• **EXERCISE GOAL**
Copy out the line that contains "[Quick View] (588, 989)" and the lines after it through the final one in the entries below, exactly, with no other lines.

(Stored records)
>>>>>

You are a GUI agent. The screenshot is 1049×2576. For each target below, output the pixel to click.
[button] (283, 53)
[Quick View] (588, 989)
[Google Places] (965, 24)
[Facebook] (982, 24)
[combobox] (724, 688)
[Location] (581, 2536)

<<<<<

• **TASK RESPONSE**
[Quick View] (588, 989)
[Google Places] (965, 24)
[Facebook] (982, 24)
[combobox] (724, 688)
[Location] (581, 2536)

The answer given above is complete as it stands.